# Document text start
Can or Should
by Nic Olson
The story of how my day yesterday was ruined by a very pleasant man doing his job properly begins nearly two years ago.
To shorten a lengthy tale that has likely already been told, I will simply say that I no longer trust salesmen or lawyers (or anyone that wears a suit everyday), blondes, people that drive BMWs, the well-dressed, or people that just look untrustworthy. This is all because of a call-centre job which tormented me as an employee for four weeks in downtown Montreal.
A young professional entered the store and I was a tense mess immediately after he left. After he left I doubted his sincerity. He was an impostor, I told myself, a man wearing fine clothes, complimenting the store and eating the cookies, all in order to take advantage of me. I can’t tell the difference between someone genuinely being nice and someone that knows how to be nice in order to fuck your life up. This man, apparently, turned out to be the former. I am still unsure.
# Document text end
» **Requests**
(a) According to the essay, how long did the writer work at the call-centre job?
(b) Reproduce the essay starting at the words "Can or Should" and stopping after "in downtown Montreal.", with "Montreal" renamed to "Toronto".
# Data supplied start
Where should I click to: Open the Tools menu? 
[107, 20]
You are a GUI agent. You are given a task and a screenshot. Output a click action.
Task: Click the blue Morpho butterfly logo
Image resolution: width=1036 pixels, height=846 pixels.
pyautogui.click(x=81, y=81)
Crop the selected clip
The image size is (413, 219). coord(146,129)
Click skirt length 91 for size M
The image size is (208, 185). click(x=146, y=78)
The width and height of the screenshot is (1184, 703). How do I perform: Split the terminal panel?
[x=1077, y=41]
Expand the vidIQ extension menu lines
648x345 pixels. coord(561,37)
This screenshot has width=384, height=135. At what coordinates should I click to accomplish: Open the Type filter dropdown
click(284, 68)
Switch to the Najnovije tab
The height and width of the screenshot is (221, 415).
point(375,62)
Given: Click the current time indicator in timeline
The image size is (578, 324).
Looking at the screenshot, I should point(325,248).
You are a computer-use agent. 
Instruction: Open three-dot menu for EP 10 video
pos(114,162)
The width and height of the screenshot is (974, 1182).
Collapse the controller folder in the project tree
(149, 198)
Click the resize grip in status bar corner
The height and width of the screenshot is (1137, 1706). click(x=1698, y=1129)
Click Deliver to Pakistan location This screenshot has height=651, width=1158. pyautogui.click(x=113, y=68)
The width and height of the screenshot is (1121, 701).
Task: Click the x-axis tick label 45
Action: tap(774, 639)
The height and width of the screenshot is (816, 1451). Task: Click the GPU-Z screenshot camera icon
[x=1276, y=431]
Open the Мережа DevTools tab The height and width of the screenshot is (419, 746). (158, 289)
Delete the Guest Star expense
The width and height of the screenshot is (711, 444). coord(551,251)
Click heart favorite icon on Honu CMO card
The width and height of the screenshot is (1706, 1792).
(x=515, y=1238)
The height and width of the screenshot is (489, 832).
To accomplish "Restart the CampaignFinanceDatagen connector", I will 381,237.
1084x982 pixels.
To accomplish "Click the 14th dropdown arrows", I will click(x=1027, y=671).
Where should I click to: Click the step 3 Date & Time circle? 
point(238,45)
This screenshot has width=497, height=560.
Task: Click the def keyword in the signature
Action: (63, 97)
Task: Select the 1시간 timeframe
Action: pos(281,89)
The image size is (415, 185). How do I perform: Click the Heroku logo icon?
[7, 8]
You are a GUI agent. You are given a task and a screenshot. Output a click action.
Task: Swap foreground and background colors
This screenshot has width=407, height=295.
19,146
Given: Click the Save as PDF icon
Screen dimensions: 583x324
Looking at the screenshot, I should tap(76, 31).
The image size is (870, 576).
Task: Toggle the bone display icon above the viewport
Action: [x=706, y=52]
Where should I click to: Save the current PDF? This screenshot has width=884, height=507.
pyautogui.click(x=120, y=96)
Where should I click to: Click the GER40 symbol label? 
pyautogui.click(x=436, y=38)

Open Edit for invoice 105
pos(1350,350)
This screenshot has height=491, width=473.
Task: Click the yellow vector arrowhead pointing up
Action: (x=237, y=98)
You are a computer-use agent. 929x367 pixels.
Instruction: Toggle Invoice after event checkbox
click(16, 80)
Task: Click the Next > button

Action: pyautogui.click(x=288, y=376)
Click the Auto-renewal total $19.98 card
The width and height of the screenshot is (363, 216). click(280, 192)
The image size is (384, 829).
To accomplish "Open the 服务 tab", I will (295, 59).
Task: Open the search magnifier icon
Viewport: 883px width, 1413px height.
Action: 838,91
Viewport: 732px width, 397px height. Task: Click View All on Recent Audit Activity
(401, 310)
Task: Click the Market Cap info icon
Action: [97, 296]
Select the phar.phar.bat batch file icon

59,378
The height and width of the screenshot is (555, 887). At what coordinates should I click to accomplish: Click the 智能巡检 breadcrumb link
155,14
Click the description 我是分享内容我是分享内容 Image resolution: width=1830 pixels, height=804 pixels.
# Data supplied end
» **Responses for each task**
(a) Four weeks

(b)
Can or Should
by Nic Olson
The story of how my day yesterday was ruined by a very pleasant man doing his job properly begins nearly two years ago.
To shorten a lengthy tale that has likely already been told, I will simply say that I no longer trust salesmen or lawyers (or anyone that wears a suit everyday), blondes, people that drive BMWs, the well-dressed, or people that just look untrustworthy. This is all because of a call-centre job which tormented me as an employee for four weeks in downtown Toronto.